Conto: O amor não aceita avisos

Os dois confundiam-se agora, não antes, não depois, o presente era deles, embora estivesse ausente o toque da pele. À medida que o telefonema avançava, tornava-se óbvia a pirosice com que tudo aquilo terminaria.

– Desliga lá. – dizia ele, na esperança de manter alguma dignidade.

– Desliga tu. – retorquia ela, cheia daquela paixão miúda que por mais que seja sacudida não nos deixa por nada deste mundo.

Estiveram nisto não menos de vinte minutos, mas depressa Nuno acabou por ceder à chegada do seu melhor amigo e irmão, Tiago. Um homem de gestos nortenhos, abertos e afáveis, mas ao mesmo tempo com aquele seu quê do que agora se convencionou chamar de bullying.

Como seria de prever, não foi preciso muito para o amigo e irmão perceber o nervosismo alheio.

– Como é? Para quando é o casamento? – disse ele, para óbvia atrapalhação de Nuno.

Ao desligar, e antes de ser interpelado pelo gozo a que estava destinado, foi avisado por uma mensagem vinda do telemóvel que não completou a leitura. A mensagem falava no terrível caso “amor-venenoso” e seus adiantamentos e avisos.

Mas antes que pudesse ler a mensagem, o inebriamento causado pelo amor não aceitou avisos.

– Não sei, não sei… – respondeu ele, muito envergonhadamente.

– Isso é mesmo sério, nunca pensei. O homem que nunca iria na sua vida apaixonar-se, padecer dessa doença comum ao proletariado… quem te viu e quem te vê, maninho!

– Não sei… talvez, diria que ela é tudo aquilo que eu nunca consegui imaginar.

– Ui… como isso está!!! Tenho que começar a aprender romeno, é isso que se fala lá, não é?

Nuno queria fugir, e as suas preces foram ouvidas quando a tv do café onde os irmãos estavam começou a relatar os últimos avanços na investigação sobre o já citado caso “amor-venenoso”.

“O assassino acredita que o amor é o veneno que destrói o ser-humano, matando com a mesma mistura de ervas, no seu entender, que acabou com o amor de “Romeu e Julieta” na célebre obra com o mesmo nome vários casais pela Europa fora. Desde ontem, a polícia judiciária pediu-nos para difundir a imagem…”

– Jovem, não dá para por na bola? – interrompeu o aviso Tiago, ao qual o dono do café acedeu prontamente.

– Bem, tenho que ir, vou buscá-la à central de comboios.

– Não te atrases, maninho. Para a semana quero conhecer a minha futura cunhadinha.

E assim, sem respirar se foi, sustendo o fôlego até a ver.

Já no carro, e para distrair a ansiedade que apertava o peito, colocou uma rádio qualquer.

“Porto, Benfica e Sporting desentendem-se novamente, desta vez, sobre a existência ou não de pastéis de bacalhau no catering da Liga Portuguesa de futebol.
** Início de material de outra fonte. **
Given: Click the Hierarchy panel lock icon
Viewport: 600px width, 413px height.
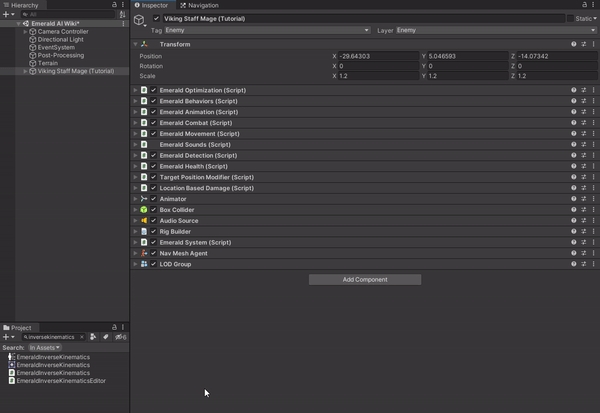Looking at the screenshot, I should coord(115,5).
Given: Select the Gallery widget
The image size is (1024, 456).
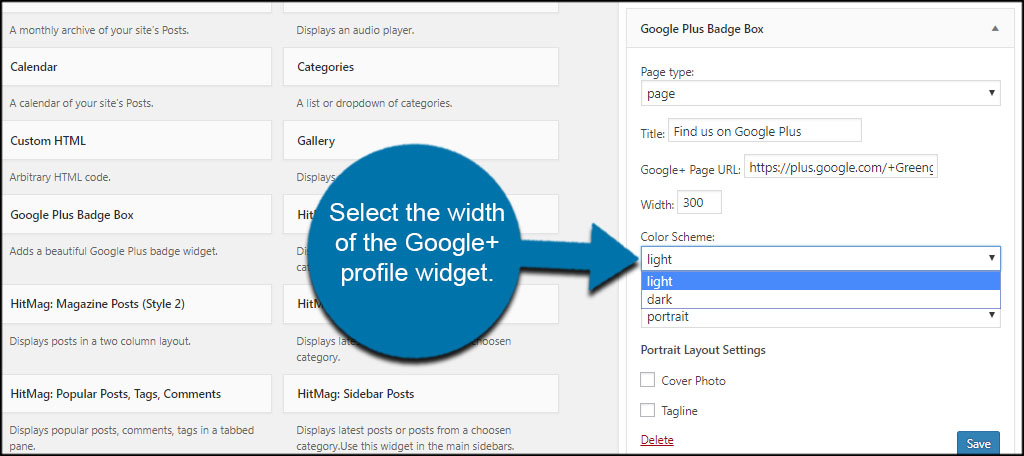Looking at the screenshot, I should pos(421,141).
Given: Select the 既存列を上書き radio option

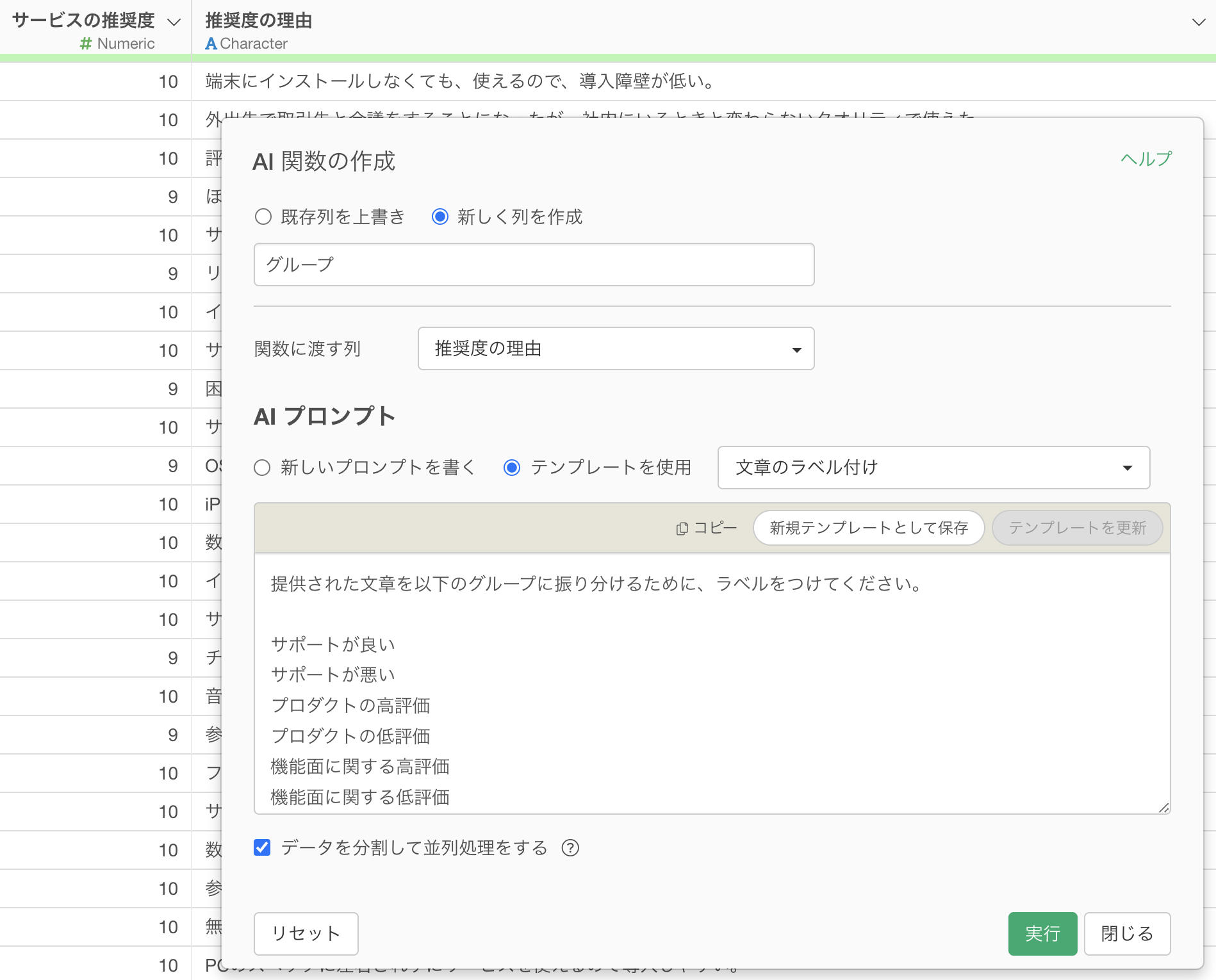Looking at the screenshot, I should (263, 217).
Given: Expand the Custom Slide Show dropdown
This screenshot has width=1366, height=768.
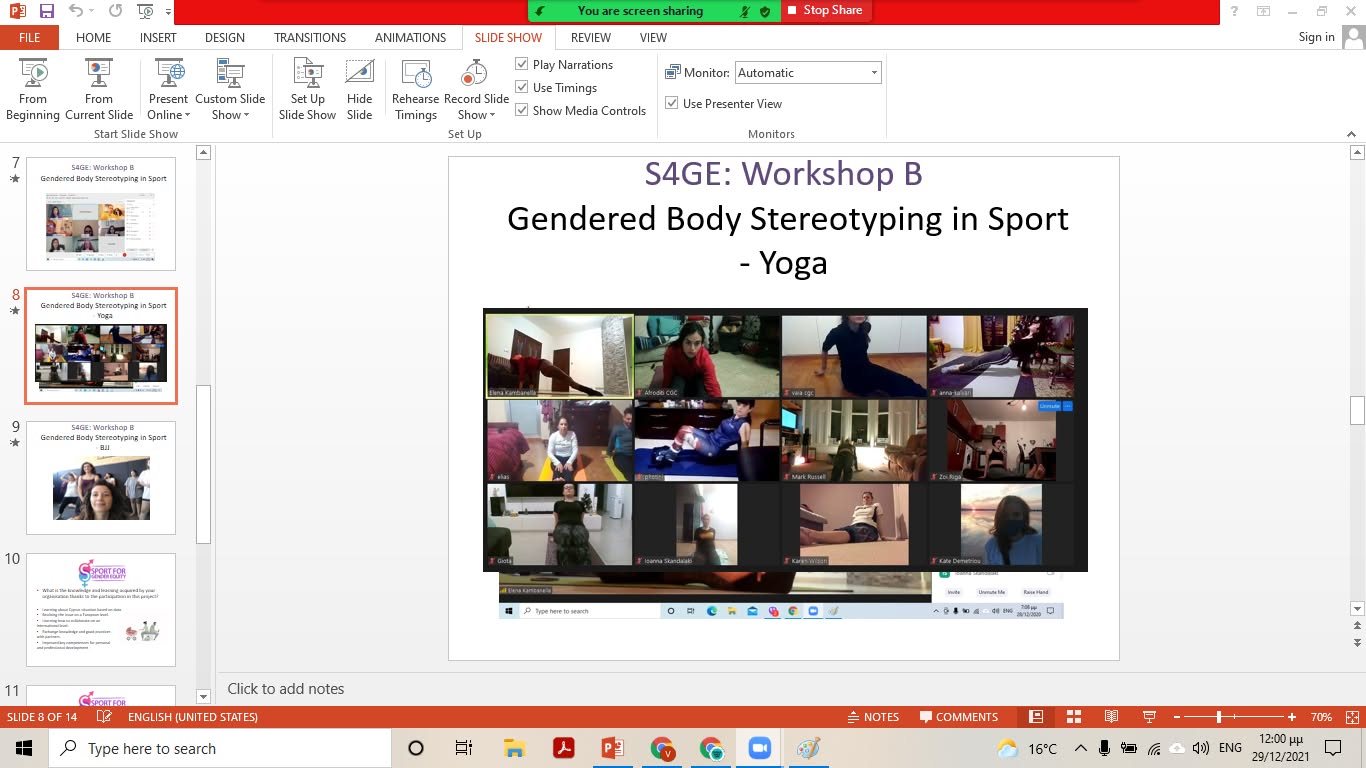Looking at the screenshot, I should tap(230, 107).
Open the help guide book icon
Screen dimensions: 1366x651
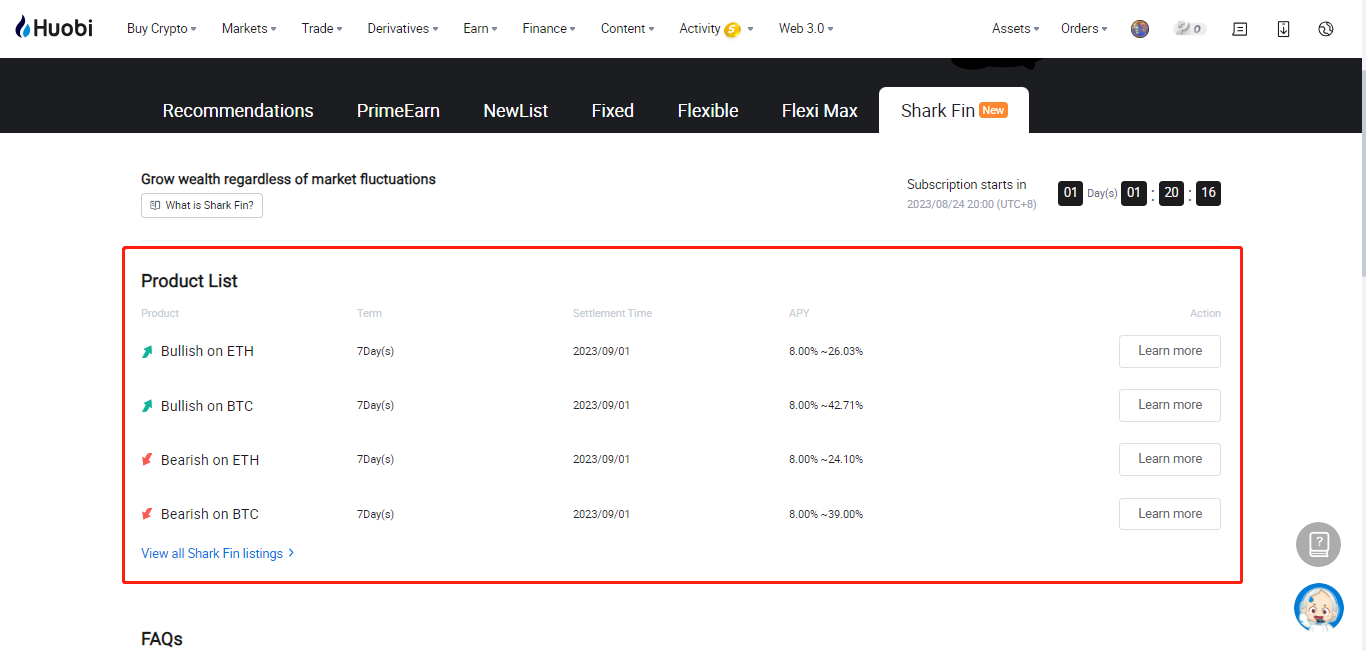(1318, 545)
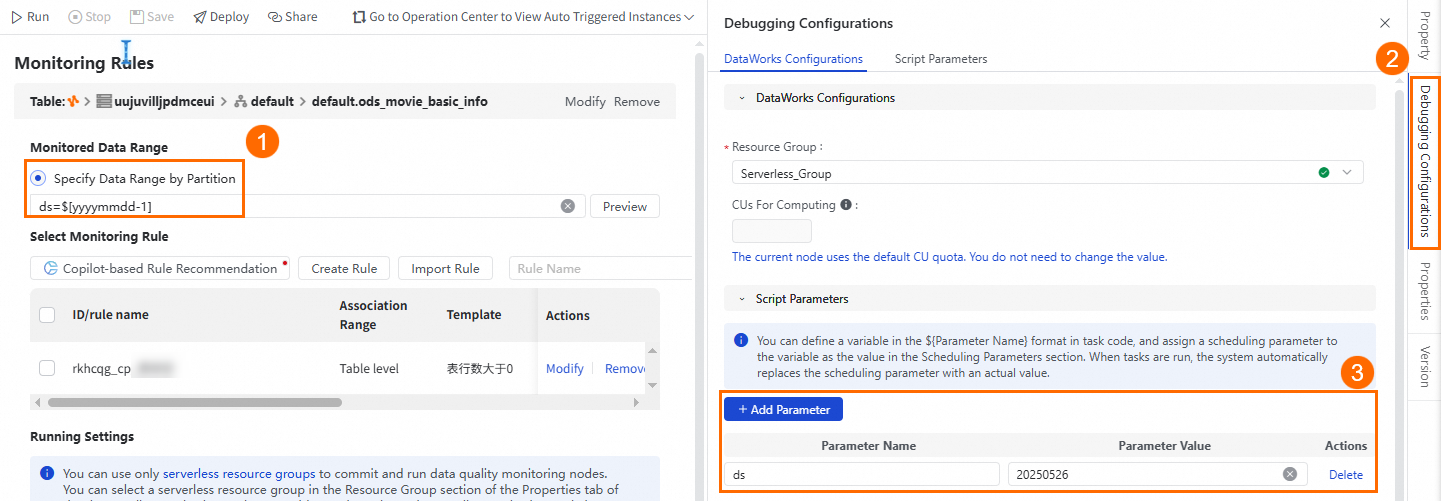1441x501 pixels.
Task: Click the Add Parameter button
Action: [x=783, y=409]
Sobre a actualidade, novos desenvolvimentos no caso “Amor venenoso”, continua a fazer eco a mensagem da PJ enviada para todos os canais de informação em que…”

Mas mais uma vez, o amor não aceitou avisos de fora, a leveza dum homem apaixonado não dá ouvidos para mais nada que não sinos virtuais de felicidade. Depressa mudou de estação e encontrou adequado ao momento, “all you need is love” .

E a cantarolar lá foi ele para dentro da estação, calcorreando os corredores a voar, mais leve que uma pena. E a cantarolar a viu, doce, bela, diria que cintilava ao lado do cinzentismo dos meros comuns não apaixonados ao seu lado, como se ele fosse o sol que acendeu aquela lua, ou o contrário também serviria.

Os dois aproximaram-se sem dar um passo, como se o poder de atracção de ambos os juntasse sem o mais pequeno esforço físico.

Nenhum dos dois reparou que estavam a ser observados por um homem nada leve, alguém que não percebia o que era o amor, ou quiçá, a idade secou-o com um qualquer devaneio não correspondido ou fora de validade. Os seus aparentes cinquenta anos assim o indiciavam, enquanto fingia ler o jornal.

E assim, não estavam sozinhos, porque depressa o homem guardou o jornal, e com a mesma pressa segui-os por corredores de gentes intermináveis, os passos lentos e pouco atrevidos deram depressa lugar à corrida, e com ela veio o desespero, Nuno e a jovem amada estavam a sair do seu campo de visão. E quando estava tão perto, caiu, levantou-se, e perdeu-os.

O amor não aceitou mais uma vez avisos, quando no jornal um retrato robô que era cara chapada de Nuno ficou visível, com um procura-se à moda do faroeste seguido das palavras: “Caso Amor venenoso: assassino pode ser português”.